Below is a listing; retype exactly the line with "The height and" and every line after it through the end, and only those, leaving out the pictures.

**********

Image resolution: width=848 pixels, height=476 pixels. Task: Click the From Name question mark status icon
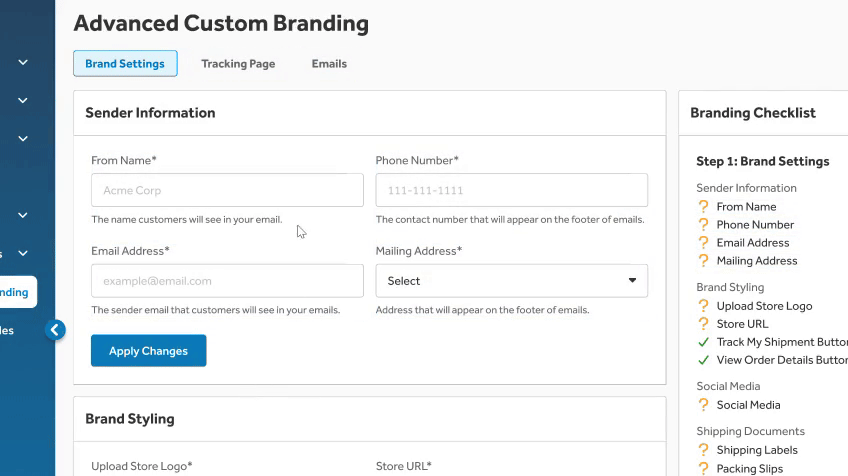704,207
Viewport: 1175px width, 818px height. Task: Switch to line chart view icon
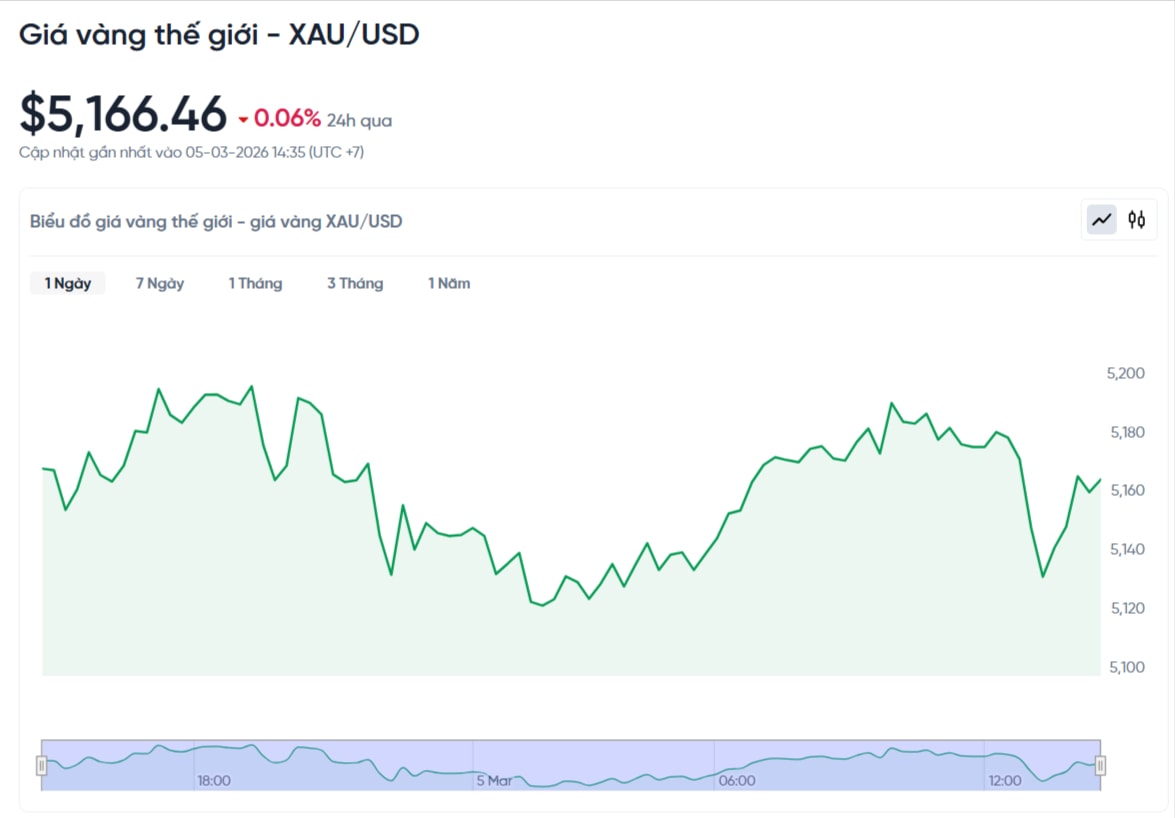[x=1102, y=220]
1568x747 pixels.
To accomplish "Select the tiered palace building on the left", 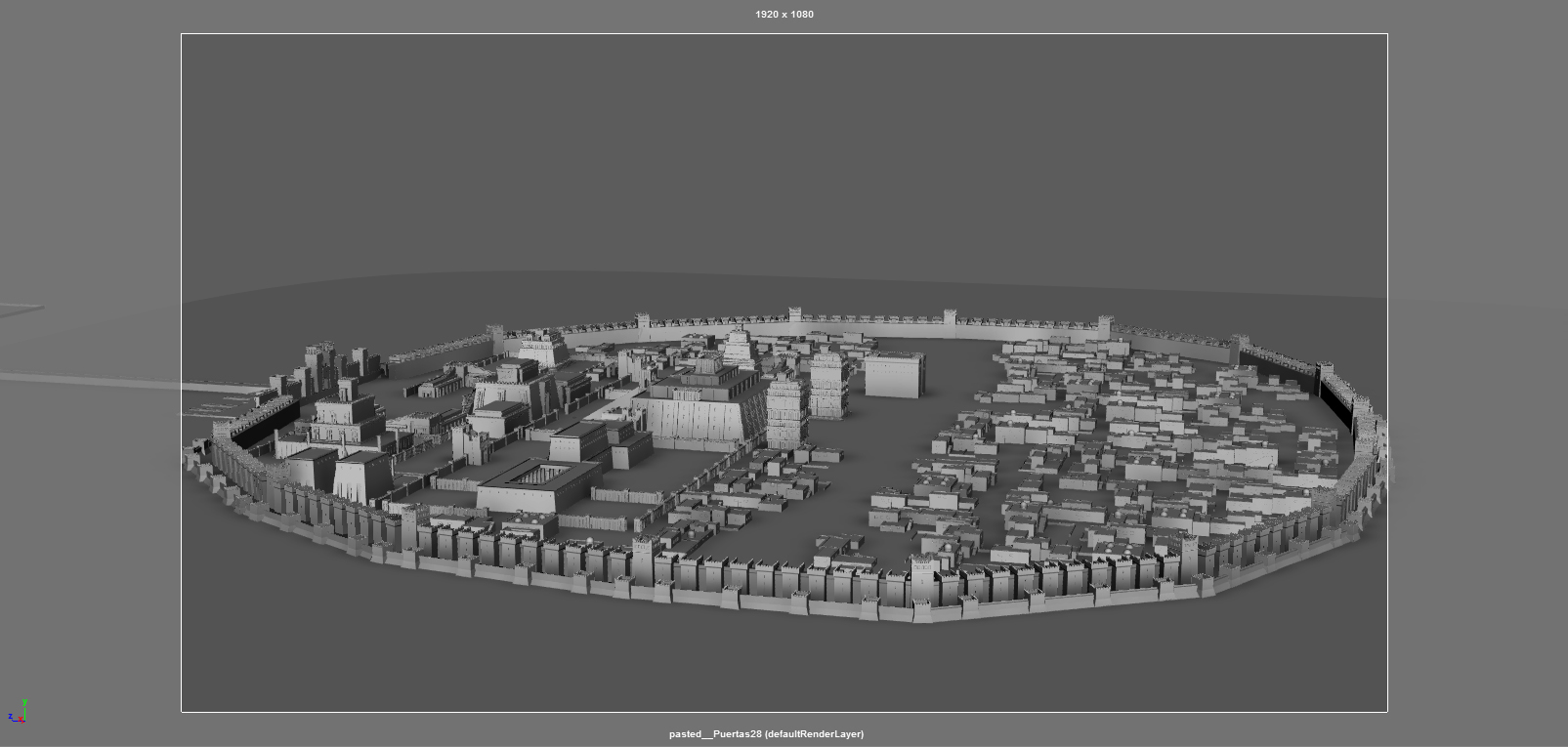I will 347,418.
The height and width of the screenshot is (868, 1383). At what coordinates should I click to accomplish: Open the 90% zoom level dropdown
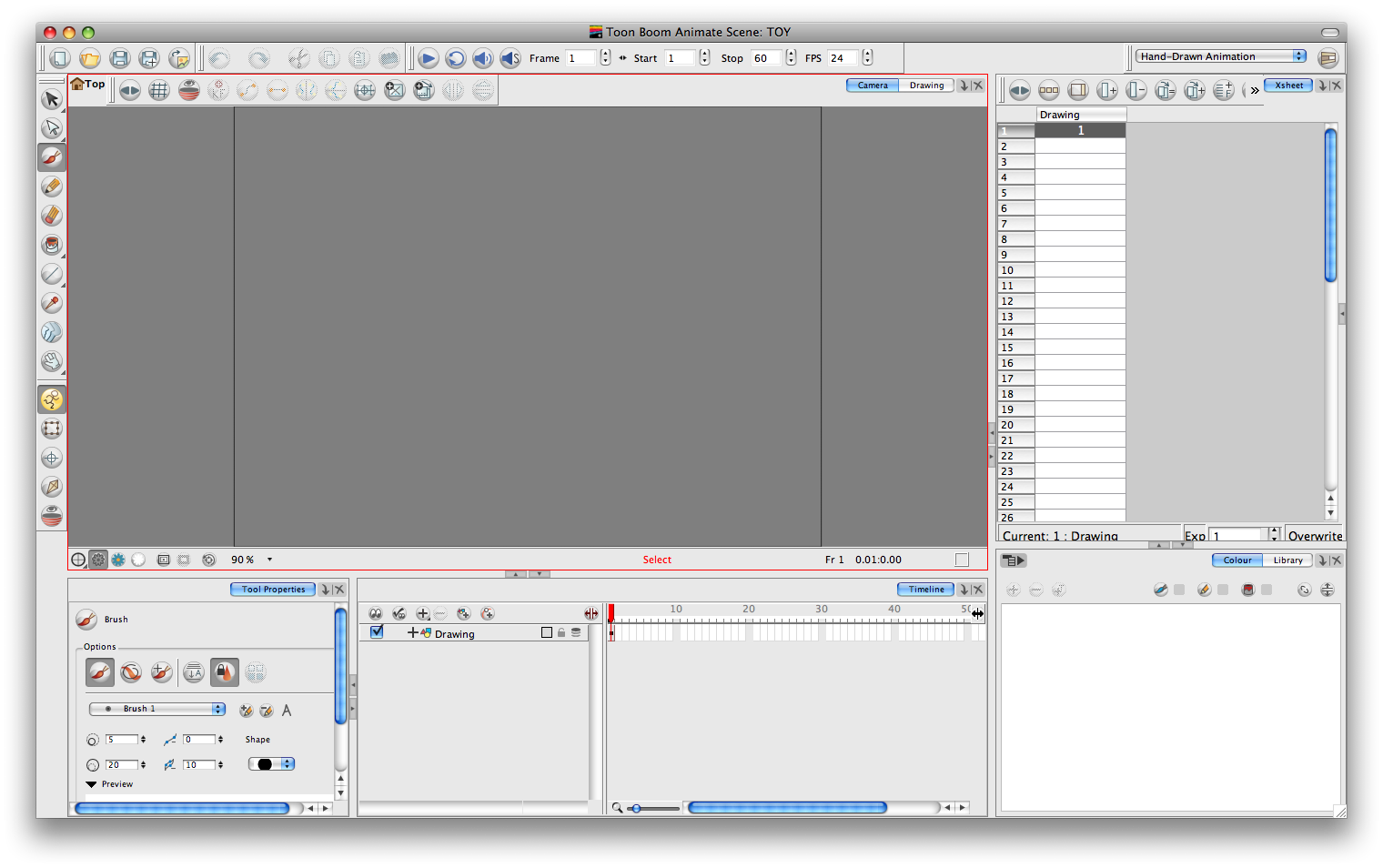(269, 560)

**********

Task output:
The height and width of the screenshot is (868, 1383). At what coordinates should I click to accomplish: Open the 90% zoom level dropdown
(269, 560)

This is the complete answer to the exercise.